Do not allow the user to modify/delete objects designed for logging (change tracking, error log, information log, etc.)

git-svn-id: http://svn.code.sf.net/p/itop/code/trunk@440 a333f486-631f-4898-b8df-5754b55c2be0

application/displayblock.class.inc.php

@@ -470,7 +470,8 @@ class DisplayBlock
 					$bDisplayMenu = isset($aExtraParams['menu']) ? $aExtraParams['menu'] == true : true; 
 					if ($bDisplayMenu)
 					{
-						if (UserRights::IsActionAllowed($sClass, UR_ACTION_MODIFY) == UR_ALLOWED_YES)
+						if ((UserRights::IsActionAllowed($sClass, UR_ACTION_MODIFY) == UR_ALLOWED_YES)

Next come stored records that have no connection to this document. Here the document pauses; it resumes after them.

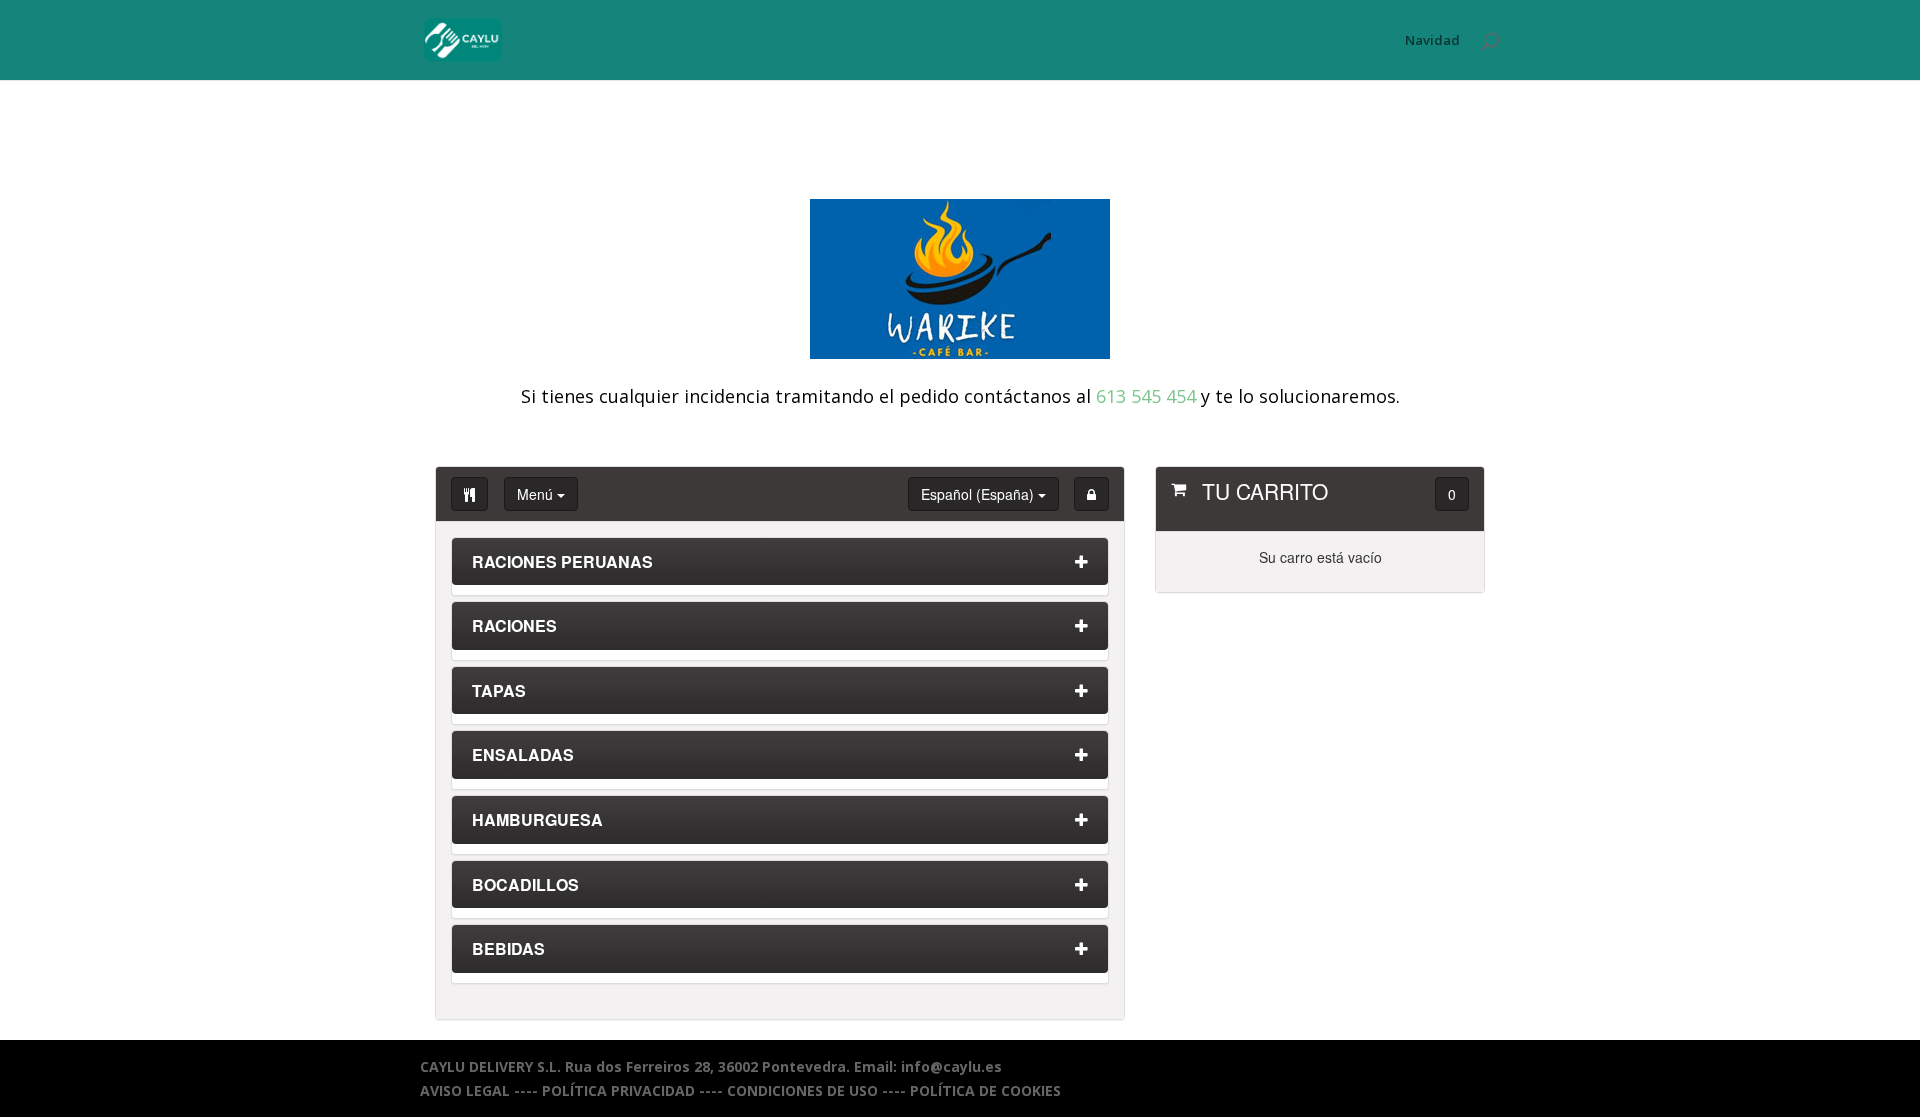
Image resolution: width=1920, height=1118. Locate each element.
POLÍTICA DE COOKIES (985, 1090)
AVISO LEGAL (465, 1090)
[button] (1091, 494)
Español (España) (979, 494)
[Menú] (469, 494)
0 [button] (1452, 494)
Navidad (1432, 41)
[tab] (780, 567)
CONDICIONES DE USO (802, 1090)
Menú (537, 494)
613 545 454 (1146, 396)
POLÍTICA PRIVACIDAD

+							&& !MetaModel::IsReadOnlyClass($sClass))
 						{
 							$oAppContext = new ApplicationContext();
 							$sParams = $oAppContext->GetForLink();
@@ -512,7 +513,8 @@ class DisplayBlock
 				$bDisplayMenu = isset($this->m_aParams['menu']) ? $this->m_aParams['menu'] == true : true; 
 				if ($bDisplayMenu)
 				{
-					if (UserRights::IsActionAllowed($sClass, UR_ACTION_MODIFY) == UR_ALLOWED_YES)
+					if ((UserRights::IsActionAllowed($sClass, UR_ACTION_MODIFY) == UR_ALLOWED_YES)

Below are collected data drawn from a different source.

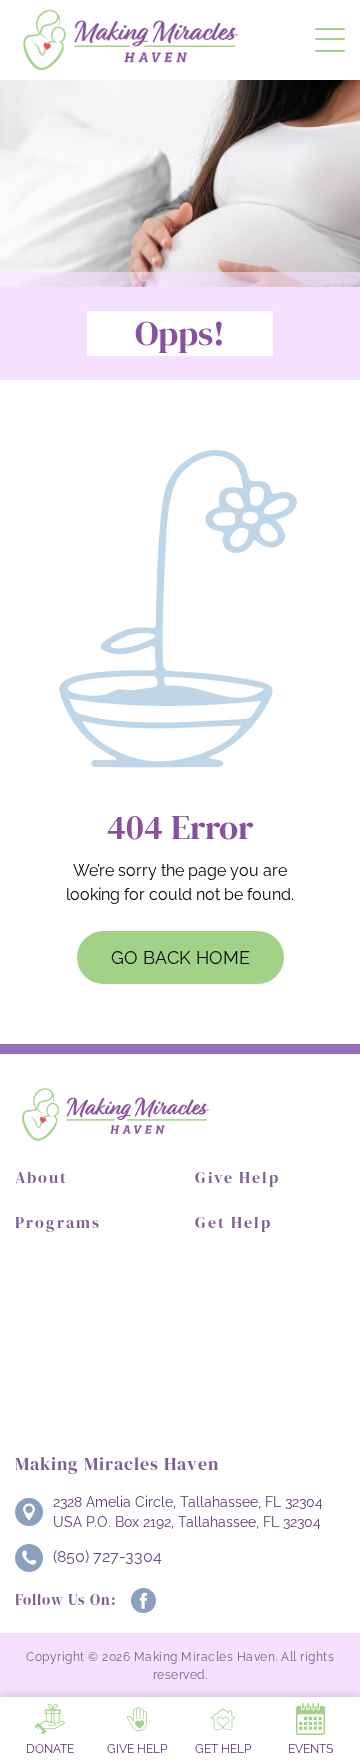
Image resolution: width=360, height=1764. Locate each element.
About (41, 1177)
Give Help (237, 1177)
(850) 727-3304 (107, 1556)
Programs (58, 1222)
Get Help (233, 1222)
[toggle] (330, 40)
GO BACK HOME (180, 957)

+						&& (!MetaModel::IsReadOnlyClass($sClass)))
 					{
 						$oAppContext = new ApplicationContext();
 						$sParams = $oAppContext->GetForLink();
@@ -552,7 +554,8 @@ class DisplayBlock
 			break;
 
 			case 'modify':
-			if (UserRights::IsActionAllowed($this->m_oSet->GetClass(), UR_ACTION_MODIFY, $this->m_oSet) == UR_ALLOWED_YES)
+			if ((UserRights::IsActionAllowed($this->m_oSet->GetClass(), UR_ACTION_MODIFY, $this->m_oSet) == UR_ALLOWED_YES)
+				&& !MetaModel::IsReadOnlyClass($this->m_oSet->GetClass()))
 			{
 				while($oObj = $this->m_oSet->Fetch())
 				{
@@ -884,17 +887,17 @@ class MenuBlock extends DisplayBlock
 		{
 			case 0:
 			// No object in the set, the only possible action is "new"
-			$bIsModifyAllowed = (!MetaModel::IsAbstract($sClass)) && UserRights::IsActionAllowed($sClass, UR_ACTION_MODIFY);
+			$bIsModifyAllowed = (!MetaModel::IsAbstract($sClass)) && (UserRights::IsActionAllowed($sClass, UR_ACTION_MODIFY) == UR_ALLOWED_YES) && !MetaModel::IsReadOnlyClass($sClass);
 			if ($bIsModifyAllowed) { $aActions[] = array ('label' => Dict::S('UI:Menu:New'), 'url' => "../page/$sUIPage?operation=new&class=$sClass&$sContext{$sDefault}"); }
 			break;
 			
 			case 1:
 			$oObj = $oSet->Fetch();
 			$id = $oObj->GetKey();
-			$bIsModifyAllowed = (!MetaModel::IsAbstract($sClass)) && UserRights::IsActionAllowed($sClass, UR_ACTION_MODIFY, $oSet);
-			$bIsDeleteAllowed = UserRights::IsActionAllowed($sClass, UR_ACTION_DELETE, $oSet);
-			$bIsBulkModifyAllowed = (!MetaModel::IsAbstract($sClass)) && UserRights::IsActionAllowed($sClass, UR_ACTION_BULK_MODIFY, $oSet);
-			$bIsBulkDeleteAllowed = UserRights::IsActionAllowed($sClass, UR_ACTION_BULK_DELETE, $oSet);
+			$bIsModifyAllowed = (!MetaModel::IsAbstract($sClass)) && (UserRights::IsActionAllowed($sClass, UR_ACTION_MODIFY, $oSet) == UR_ALLOWED_YES) && !MetaModel::IsReadOnlyClass($sClass);
+			$bIsDeleteAllowed = UserRights::IsActionAllowed($sClass, UR_ACTION_DELETE, $oSet) && !MetaModel::IsReadOnlyClass($sClass);
+			$bIsBulkModifyAllowed = (!MetaModel::IsAbstract($sClass)) && UserRights::IsActionAllowed($sClass, UR_ACTION_BULK_MODIFY, $oSet) && !MetaModel::IsReadOnlyClass($sClass);
+			$bIsBulkDeleteAllowed = UserRights::IsActionAllowed($sClass, UR_ACTION_BULK_DELETE, $oSet) && !MetaModel::IsReadOnlyClass($sClass);
 			// Just one object in the set, possible actions are "new / clone / modify and delete"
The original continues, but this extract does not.